- Directed by: Gale Edwards
- Written by: Julie Kincaide
- Produced by: Chris Fitchett
- Starring: William Zappa Isabel Lucas Sebastian Gregory Tammy McIntosh Mark Furze
- Edited by: Matt Villa
- Music by: Guy Gross
- Production company: Pictures in Paradise
- Distributed by: Hoyts
- Release date: 2011;
- Country: Australia
- Language: English
- Budget: $7 million
- Box office: $118,658

= A Heartbeat Away =

A Heartbeat Away is a 2011 Australian musical comedy film about a marching band in a small town.

==Plot==
A young man with high aspirations as a musician steps up to become the musical director of the local marching band after his father is hurt in a vehicle accident. He has four weeks to drill the band before a major competition.

==Cast==

- Sebastian Gregory as Kevin Flack
- Isabel Lucas as Mandy Riddick
- William Zappa as Edwin Flack
- Tammy Macintosh as Grace Flack
- Colin Friels as Mayor Riddick
- Roy Billing as George
- Kerry Walker as Dawn
- Terry Camilleri as Gino
- Errol O'Neill as Derek
- Tiffany Lamb as Tracy
- John O'May as Desmond Fyfe
- Mark Furze as Damian

==Production==
Filming started in March 2010. The film was financed by Screen Australia, Screen Queensland, Cutting Edge Pty Ltd and Quickfire Films (UK).

==Reception==
The film was a box office disappointment, widely considered a commercial and critical flop. During its opening weekend it took $44,204 across 77 screens, giving it a screen average of just $574.

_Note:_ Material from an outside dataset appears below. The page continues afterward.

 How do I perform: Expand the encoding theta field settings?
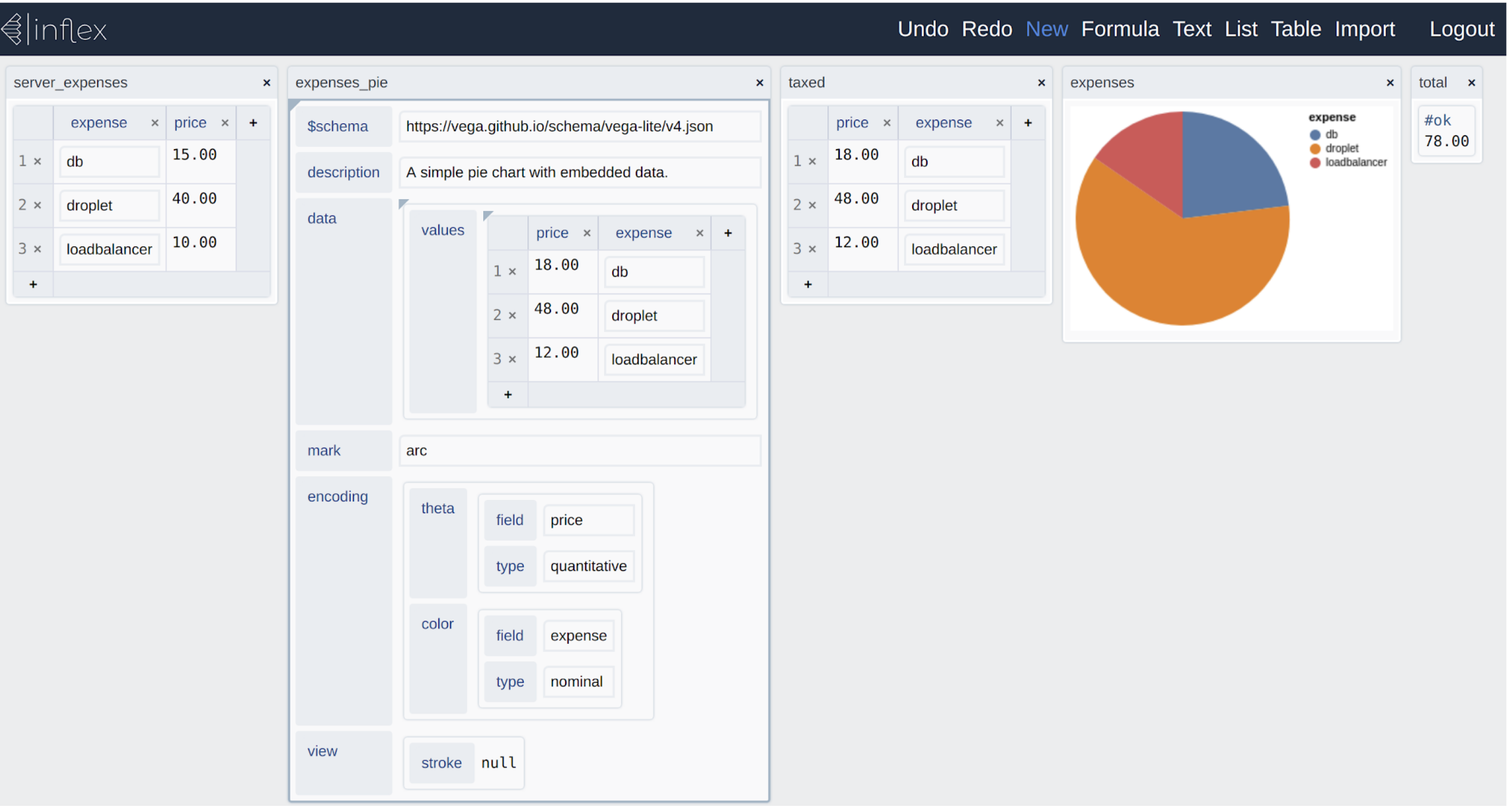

On Special Broadcasting Service (SBS), Craig Mathieson wrote in the conclusion of his review that the film "fails on nearly every count, appearing destined for a long half life in the Bad Movies We Love stakes." For The Age, Jim Schembri highlighted in his review that "the last thing the local film industry needs is a bad film like this."